Will Greek Debt Suicide of Dimitris Christoulas Spark The Next Arab Spring Revolution?
“I don’t want to leave debts to my children.” These were Dimitris Christoulas’s last words before shooting himself in the head. Dimitris Christoulas, a 77-year-old retired pharmacist and pensioner, ended his life at 9:00 a.m. on Wednesday morning in the middle of Athens’s central square, only yards away from the Greek Parliament. His suicide note said that due to cuts to his pension he would prefer to die rather than scavenge for food, "The government has annihilated all traces for my survival ... I see no other solution than this dignified end to my life, so I don't find myself fishing through garbage cans for my sustenance."
The highly public, symbolic nature of Christoulas’s suicide is reminiscent of Mohammed Bouazizi’s self-immolation, which sparked the Tunisian Revolution and by extension the larger Arab Spring. Indeed Greeks have begun mass protests. As in the case of Mohammed Bouazizi in Tunisia, Christoulas has quickly become a martyr for a movement. While Christoulas has caught the nation’s imagination, he was not the first to take a stand. When Apostolos Polyzonis's bank refused to see him last September, the 55-year-old businessman used his last 10 euros to buy a gas can and set himself aflame outside his bank in Thessaloniki, Greece’s second biggest city.
As of Friday, Athens has been marked by three consecutive days of protests sparked by Christoulas’s suicide. Eleftheros Typos, a conservative newspaper, called Christoulas, “a martyr for Greece” that could “shock Greek society and the political world and awaken their conscience.” With Greek parliamentary elections only weeks away, Christoulas death has the potential of determining Greece’s future and by extension the future of the euro.
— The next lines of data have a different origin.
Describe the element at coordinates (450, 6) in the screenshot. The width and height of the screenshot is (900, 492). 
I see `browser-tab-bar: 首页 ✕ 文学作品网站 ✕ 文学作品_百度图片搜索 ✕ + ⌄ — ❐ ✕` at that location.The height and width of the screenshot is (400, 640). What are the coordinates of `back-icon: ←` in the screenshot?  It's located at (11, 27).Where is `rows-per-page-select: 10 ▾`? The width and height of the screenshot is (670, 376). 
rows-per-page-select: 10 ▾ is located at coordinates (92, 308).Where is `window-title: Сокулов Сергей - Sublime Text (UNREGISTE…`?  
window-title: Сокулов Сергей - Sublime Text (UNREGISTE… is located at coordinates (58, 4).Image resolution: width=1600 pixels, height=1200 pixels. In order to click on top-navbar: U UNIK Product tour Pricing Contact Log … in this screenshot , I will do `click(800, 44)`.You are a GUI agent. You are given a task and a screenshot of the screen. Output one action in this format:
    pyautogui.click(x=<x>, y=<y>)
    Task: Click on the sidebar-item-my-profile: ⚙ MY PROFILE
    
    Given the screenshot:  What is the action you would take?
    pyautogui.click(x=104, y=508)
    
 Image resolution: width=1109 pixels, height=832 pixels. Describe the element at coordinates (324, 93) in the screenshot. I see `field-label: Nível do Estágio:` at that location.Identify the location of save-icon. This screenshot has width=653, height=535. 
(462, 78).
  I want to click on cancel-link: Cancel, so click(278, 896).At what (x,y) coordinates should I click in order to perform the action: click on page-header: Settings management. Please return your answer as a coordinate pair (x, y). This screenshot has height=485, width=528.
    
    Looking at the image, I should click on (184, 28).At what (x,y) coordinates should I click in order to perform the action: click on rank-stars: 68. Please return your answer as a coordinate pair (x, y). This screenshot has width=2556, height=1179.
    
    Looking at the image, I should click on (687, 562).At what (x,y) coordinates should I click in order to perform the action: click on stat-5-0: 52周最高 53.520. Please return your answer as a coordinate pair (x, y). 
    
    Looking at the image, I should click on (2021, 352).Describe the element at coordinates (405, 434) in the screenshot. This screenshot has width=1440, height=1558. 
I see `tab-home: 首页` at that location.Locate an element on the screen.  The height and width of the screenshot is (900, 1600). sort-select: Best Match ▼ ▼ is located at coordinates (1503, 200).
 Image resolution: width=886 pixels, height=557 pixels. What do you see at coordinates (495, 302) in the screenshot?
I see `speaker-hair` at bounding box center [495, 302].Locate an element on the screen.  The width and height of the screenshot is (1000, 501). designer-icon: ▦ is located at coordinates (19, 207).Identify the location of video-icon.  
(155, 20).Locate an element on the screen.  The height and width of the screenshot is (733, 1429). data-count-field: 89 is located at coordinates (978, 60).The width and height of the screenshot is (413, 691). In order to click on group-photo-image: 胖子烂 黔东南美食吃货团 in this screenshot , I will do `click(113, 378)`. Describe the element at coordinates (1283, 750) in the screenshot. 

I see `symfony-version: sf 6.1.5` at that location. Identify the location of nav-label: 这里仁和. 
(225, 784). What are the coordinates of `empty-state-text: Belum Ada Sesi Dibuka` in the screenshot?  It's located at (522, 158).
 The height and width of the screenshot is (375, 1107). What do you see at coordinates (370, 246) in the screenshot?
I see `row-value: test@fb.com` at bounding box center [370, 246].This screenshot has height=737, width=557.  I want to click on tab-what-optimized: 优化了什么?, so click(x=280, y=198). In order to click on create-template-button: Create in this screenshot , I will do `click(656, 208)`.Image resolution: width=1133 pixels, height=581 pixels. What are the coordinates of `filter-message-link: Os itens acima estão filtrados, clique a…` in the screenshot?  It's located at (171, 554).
A shrine created under the tree where Christoulas died has become a message board for the feelings of Greeks about their government’s austerity plans. The notes complain of crippling austerity measures that have slashed government services and pensions while still failing to lower the unemployment rate, which continues to hover around 21%. Austerity has simply failed Greece.
Antonis Samaras, a Greek economist and leader of New Democracy, Greece's major conservative party, recently wrote a piece in the Wall Street Journal, “It took 30 years of frivolous public spending to bring the country to a debt-to-GDP ratio of 120%. Two years of severe austerity brought debt to 168%.” The pushers of the “recovery” plan for Greece have been Hayekian zealots. From Brussels to the IMF, no one has seen the value in policies that will grow the Greek economy.
While unemployment has skyrocketed, Greeks have by-and-large accepted that this was just what was needed to stay in the euro zone. This approach has pushed Greece to total social collapse, evident by Dimitris Christoulas’s suicide. Dimitris Christoulas’s death seems like the beginning of the end to the ruling coalition that has fought tooth-in-nail to stay in the euro zone. Christoulas’s suicide will likely put an end to the imperative among Greeks to stay in the euro zone. The question is will this spread to other euro zone countries when they are faced with either deep austerity or leaving the currency. Christoulas’s suicide shows budget cutters throughout the West, including in the U.S., must remain constantly aware of the end game of their cuts.